I had read the FitNesse User Guide page about the plugin.properties file: http://www.fitnesse.org/FitNesse.UserGuide.AdministeringFitNesse.ConfigurationFile I took it to mean that the plugin.properties file only supported the specified built-in properties. However, there was a little note at the bottom which I missed:

Other properties

There are more properties which can be used to tweak parts of FitNesse:

...

  • Any variable that can be defined on a wiki page.

I experimented and found that any key-value pair in the file, of the form key=value, can be read in a test page.

Some notes about usage:

1) It appears that lines in the plugins.properties file starting with # (hash), // (two forward slashes), ; (semi-colon) or :: (two colons) are all treated as comments. Or, more likely, they aren't comments per se but just don't cause any errors;

2) Backslashes in the plugins.properties file need to be escaped by doubling them. eg "C:\FitNesse" should be written as C:\\FitNesse;

3) To reference a property from the plugins.properties file in a FitNesse test page use the FitNesse markup variable syntax: ${property name}
eg ${Theme}

4) Environment variables can be included in the plugins.properties file, using the FitNesse markup variable syntax. eg FitNessePluginsDirectory=${FITNESSE_HOME}\\Plugins, where FITNESSE_HOME is an environment variable.

1
Koen Prins On

Running the same tests on different environments is archieved by using symbolic links.

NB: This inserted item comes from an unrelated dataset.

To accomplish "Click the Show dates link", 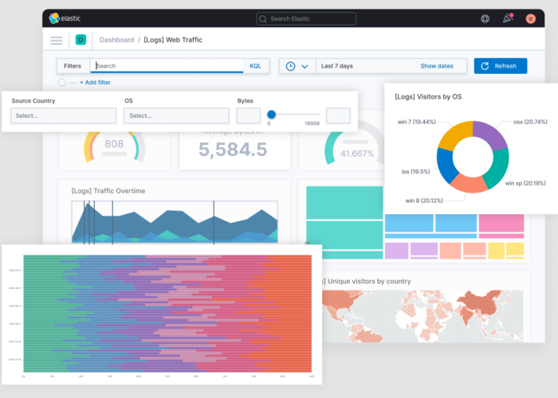I will (x=437, y=66).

As you are aware, you can set a variable for all the tests in a suit by putting it on the suite page:

---
Suite
Help: Suite to contain tests for local testing
---
!define targetenvironment {http://localhost:8080}

Build this suite like this, so without any nested pages. Also build another suite page with the same property in it but with a different value.

---
Suite
Help: Suite to contain tests for local testing
---
!define targetenvironment {http://192.168.10.1:8080}

Now build your testcases in a third suite and use this property as, per your example, the target.

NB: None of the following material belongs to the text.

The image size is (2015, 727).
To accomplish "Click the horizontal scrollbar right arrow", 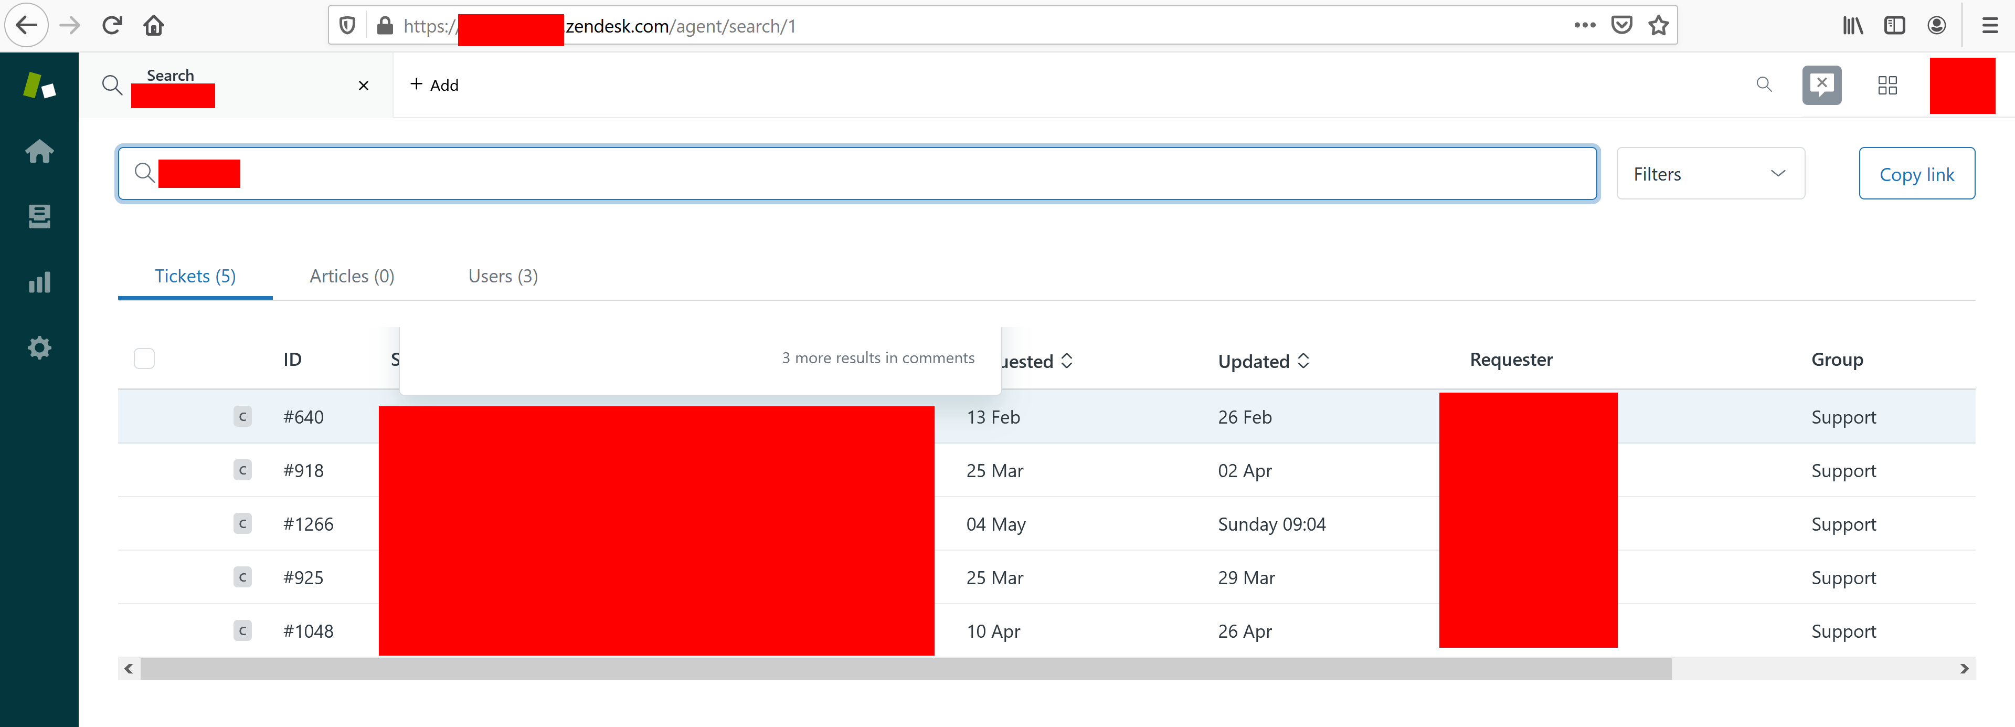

Finally, go back to your first suite page and go to the page properties, where you can fill a Symbolic link, you basically instantiate the test suites. Now when running this suite page, the target property is filled in the tests. When doing the same for the second suite page, you will find that in the tests, the target property is filled using that value.

The Suite .wiki file would now look like this:

---
Suite
Help: Suite to contain tests for local testing
SymbolicLinks
  TestSet: .SuiteContainingTests
---
!define targetenvironment {http://localhost:8080}

And the suite containing tests can be seen in the browser.

However, the tests are the same and no matter where you edit them (from suite 1, 2 or 3), you will always edit the same files.